** Opening DATASET EXTRACT block **

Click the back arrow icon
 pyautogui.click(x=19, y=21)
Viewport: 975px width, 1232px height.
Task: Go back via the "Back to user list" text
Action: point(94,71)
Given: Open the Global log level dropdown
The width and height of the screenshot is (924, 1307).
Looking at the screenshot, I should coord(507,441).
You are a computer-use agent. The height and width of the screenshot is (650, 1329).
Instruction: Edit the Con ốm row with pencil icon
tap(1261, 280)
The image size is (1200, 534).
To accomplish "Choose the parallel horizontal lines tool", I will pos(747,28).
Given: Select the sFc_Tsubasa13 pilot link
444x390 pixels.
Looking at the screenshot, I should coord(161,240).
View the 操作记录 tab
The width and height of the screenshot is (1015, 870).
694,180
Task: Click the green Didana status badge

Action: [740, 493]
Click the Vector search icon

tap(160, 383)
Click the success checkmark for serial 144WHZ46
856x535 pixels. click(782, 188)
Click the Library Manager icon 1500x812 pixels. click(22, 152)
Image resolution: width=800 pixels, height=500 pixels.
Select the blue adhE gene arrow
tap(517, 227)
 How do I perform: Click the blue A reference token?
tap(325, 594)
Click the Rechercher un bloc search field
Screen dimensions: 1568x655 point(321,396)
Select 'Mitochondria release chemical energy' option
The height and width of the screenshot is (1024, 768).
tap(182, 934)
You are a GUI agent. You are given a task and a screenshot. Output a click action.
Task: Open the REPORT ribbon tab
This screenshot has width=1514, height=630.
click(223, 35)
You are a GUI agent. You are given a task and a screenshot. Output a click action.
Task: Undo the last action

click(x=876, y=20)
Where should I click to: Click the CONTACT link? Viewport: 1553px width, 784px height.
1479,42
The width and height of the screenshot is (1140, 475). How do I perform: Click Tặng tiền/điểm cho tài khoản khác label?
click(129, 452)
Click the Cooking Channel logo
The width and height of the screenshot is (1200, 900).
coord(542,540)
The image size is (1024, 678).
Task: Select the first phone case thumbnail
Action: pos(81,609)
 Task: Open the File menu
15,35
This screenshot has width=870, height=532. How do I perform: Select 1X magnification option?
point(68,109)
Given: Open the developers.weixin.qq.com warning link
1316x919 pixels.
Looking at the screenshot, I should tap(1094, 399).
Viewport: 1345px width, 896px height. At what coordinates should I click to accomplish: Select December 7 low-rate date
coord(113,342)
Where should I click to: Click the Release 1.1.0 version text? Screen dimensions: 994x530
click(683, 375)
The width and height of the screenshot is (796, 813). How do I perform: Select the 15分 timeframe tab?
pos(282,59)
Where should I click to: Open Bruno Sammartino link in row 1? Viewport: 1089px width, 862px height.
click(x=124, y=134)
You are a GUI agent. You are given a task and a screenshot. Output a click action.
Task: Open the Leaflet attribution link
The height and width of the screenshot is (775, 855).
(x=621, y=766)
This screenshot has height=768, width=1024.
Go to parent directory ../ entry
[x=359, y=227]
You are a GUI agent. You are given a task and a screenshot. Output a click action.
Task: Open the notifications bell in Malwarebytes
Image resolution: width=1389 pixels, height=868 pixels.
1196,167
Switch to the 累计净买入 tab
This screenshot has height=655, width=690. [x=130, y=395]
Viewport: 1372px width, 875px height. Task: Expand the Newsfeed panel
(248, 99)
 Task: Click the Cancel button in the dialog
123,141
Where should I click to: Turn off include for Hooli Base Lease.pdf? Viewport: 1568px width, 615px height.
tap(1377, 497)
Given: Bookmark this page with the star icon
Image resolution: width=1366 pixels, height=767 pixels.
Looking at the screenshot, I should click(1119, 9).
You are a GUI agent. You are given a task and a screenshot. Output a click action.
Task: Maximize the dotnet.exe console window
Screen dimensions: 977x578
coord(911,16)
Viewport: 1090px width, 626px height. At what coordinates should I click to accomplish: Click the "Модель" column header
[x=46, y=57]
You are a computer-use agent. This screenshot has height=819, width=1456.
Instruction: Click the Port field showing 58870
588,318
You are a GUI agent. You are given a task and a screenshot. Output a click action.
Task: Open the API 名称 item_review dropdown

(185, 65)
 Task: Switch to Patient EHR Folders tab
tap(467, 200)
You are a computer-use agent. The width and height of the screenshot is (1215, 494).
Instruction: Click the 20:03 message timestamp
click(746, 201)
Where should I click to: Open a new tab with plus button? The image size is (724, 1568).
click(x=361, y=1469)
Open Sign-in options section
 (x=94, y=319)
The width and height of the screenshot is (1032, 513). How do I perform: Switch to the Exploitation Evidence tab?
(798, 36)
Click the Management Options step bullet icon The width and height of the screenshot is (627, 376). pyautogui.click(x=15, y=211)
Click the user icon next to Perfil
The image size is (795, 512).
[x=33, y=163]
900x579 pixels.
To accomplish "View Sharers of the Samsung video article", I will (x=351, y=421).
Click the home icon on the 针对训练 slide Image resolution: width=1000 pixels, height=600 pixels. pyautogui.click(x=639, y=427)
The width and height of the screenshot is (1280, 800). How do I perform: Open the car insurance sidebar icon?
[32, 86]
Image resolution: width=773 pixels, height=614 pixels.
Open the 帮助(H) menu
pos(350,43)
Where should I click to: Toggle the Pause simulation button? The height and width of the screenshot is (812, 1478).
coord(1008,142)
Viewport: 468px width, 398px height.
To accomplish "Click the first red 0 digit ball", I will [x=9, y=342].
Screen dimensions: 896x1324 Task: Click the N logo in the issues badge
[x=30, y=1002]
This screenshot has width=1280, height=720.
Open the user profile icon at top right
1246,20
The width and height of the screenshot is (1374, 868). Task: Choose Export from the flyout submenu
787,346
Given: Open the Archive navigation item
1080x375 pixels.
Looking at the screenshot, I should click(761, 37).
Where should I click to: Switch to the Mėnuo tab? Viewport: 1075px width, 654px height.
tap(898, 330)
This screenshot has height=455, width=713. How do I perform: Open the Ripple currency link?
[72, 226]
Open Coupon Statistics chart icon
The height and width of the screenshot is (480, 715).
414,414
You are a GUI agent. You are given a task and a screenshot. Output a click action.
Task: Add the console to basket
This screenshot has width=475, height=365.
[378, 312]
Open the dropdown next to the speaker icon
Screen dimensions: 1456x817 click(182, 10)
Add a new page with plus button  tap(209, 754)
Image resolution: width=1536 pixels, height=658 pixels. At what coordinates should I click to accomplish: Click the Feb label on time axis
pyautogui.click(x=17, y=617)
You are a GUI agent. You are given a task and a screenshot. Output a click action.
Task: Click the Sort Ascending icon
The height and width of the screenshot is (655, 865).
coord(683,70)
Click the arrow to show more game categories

** Closing DATASET EXTRACT block **

TASK TO CARRY OUT:
Return only the lines of the records in which the string "computer" appears.

EXERCISE RESULT:
You are a computer-use agent. The height and width of the screenshot is (650, 1329).
You are a computer-use agent. This screenshot has height=819, width=1456.
You are a computer-use agent. The width and height of the screenshot is (1215, 494).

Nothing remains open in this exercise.